* _To do_
In the records that come next, find every line with "will". Return those lines.

Extracted data entries:
____

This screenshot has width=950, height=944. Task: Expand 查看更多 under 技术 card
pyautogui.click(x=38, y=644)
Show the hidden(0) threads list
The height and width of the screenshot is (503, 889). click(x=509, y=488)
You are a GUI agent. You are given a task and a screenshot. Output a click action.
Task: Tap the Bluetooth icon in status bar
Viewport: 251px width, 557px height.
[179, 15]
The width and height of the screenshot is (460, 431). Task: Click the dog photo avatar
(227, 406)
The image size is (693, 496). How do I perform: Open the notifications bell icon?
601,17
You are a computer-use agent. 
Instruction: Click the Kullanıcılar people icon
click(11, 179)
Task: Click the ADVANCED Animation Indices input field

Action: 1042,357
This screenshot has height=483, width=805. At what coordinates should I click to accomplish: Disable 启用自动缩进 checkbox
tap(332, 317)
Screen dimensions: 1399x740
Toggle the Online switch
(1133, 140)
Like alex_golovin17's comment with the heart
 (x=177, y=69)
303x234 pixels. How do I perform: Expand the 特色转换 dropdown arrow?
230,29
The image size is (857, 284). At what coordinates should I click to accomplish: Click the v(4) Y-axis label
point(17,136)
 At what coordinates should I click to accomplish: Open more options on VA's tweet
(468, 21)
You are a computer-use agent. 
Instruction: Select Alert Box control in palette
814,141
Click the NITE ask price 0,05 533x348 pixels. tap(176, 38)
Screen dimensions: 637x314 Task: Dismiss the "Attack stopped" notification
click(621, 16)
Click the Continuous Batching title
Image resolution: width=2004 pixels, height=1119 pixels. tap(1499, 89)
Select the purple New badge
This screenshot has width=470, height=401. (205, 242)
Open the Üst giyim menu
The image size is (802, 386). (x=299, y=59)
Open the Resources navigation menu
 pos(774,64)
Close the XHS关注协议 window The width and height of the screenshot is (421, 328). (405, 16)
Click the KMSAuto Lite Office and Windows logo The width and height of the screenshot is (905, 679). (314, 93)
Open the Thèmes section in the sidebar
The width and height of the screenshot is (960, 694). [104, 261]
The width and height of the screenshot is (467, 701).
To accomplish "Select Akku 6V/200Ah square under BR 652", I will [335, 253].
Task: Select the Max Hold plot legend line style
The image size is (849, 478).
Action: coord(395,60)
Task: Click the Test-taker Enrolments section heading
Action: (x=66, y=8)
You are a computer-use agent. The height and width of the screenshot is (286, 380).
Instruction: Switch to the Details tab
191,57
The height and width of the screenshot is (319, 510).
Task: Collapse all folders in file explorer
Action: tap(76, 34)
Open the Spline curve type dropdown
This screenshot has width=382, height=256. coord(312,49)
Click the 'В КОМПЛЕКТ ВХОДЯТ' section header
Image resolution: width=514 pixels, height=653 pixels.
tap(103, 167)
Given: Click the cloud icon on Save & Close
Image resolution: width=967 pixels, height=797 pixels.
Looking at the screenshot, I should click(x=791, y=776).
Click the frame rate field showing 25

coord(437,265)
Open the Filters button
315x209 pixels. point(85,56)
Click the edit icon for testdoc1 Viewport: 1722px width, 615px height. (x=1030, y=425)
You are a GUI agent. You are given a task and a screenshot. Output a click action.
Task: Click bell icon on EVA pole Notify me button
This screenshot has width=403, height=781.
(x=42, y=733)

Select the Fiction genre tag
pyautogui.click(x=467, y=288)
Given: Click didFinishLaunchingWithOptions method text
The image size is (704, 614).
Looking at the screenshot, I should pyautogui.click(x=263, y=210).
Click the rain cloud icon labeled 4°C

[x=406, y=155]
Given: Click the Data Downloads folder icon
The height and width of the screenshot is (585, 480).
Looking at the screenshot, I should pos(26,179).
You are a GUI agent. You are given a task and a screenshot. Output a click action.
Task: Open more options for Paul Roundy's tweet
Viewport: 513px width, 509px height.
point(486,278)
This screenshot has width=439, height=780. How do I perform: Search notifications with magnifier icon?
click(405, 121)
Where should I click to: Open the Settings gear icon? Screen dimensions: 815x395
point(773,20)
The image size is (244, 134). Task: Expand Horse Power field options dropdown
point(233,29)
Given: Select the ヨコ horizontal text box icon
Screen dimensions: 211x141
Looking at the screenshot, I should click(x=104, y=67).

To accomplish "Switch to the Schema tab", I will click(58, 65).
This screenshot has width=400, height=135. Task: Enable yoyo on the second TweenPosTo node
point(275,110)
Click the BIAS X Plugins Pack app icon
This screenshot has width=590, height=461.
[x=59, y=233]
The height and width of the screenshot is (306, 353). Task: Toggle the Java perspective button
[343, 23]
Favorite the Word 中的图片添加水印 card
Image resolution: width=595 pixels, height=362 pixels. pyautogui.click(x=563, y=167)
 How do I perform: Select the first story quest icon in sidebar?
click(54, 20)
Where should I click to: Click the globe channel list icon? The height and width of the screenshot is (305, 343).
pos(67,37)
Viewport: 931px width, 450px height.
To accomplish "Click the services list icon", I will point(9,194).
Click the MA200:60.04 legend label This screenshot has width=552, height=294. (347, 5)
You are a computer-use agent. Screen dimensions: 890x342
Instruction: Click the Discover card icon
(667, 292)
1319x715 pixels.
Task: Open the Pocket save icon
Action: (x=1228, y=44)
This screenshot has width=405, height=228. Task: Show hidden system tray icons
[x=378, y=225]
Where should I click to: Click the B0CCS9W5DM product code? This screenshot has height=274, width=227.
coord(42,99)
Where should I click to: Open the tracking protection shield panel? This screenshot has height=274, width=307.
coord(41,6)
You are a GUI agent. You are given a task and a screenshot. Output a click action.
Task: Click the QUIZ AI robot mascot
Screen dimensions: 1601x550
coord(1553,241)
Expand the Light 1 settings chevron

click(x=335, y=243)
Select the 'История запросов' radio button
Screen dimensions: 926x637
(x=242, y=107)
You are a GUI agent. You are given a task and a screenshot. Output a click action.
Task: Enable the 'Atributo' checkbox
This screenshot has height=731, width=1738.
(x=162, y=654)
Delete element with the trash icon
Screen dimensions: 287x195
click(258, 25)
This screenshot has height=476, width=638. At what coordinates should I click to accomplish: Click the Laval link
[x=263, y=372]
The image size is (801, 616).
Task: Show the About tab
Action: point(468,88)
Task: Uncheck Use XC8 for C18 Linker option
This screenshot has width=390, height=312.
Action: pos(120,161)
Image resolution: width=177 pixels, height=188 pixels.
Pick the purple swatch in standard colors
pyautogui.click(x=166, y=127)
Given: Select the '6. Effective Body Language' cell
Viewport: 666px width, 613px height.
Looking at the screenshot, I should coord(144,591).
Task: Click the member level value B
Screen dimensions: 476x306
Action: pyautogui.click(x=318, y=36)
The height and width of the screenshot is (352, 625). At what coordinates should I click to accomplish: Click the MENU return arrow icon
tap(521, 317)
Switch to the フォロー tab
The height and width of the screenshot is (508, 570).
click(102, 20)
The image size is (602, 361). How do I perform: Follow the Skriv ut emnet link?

____

* _Answer to this problem_
To accomplish "Select Akku 6V/200Ah square under BR 652", I will [335, 253].
To accomplish "Switch to the Schema tab", I will click(58, 65).
To accomplish "Click the services list icon", I will point(9,194).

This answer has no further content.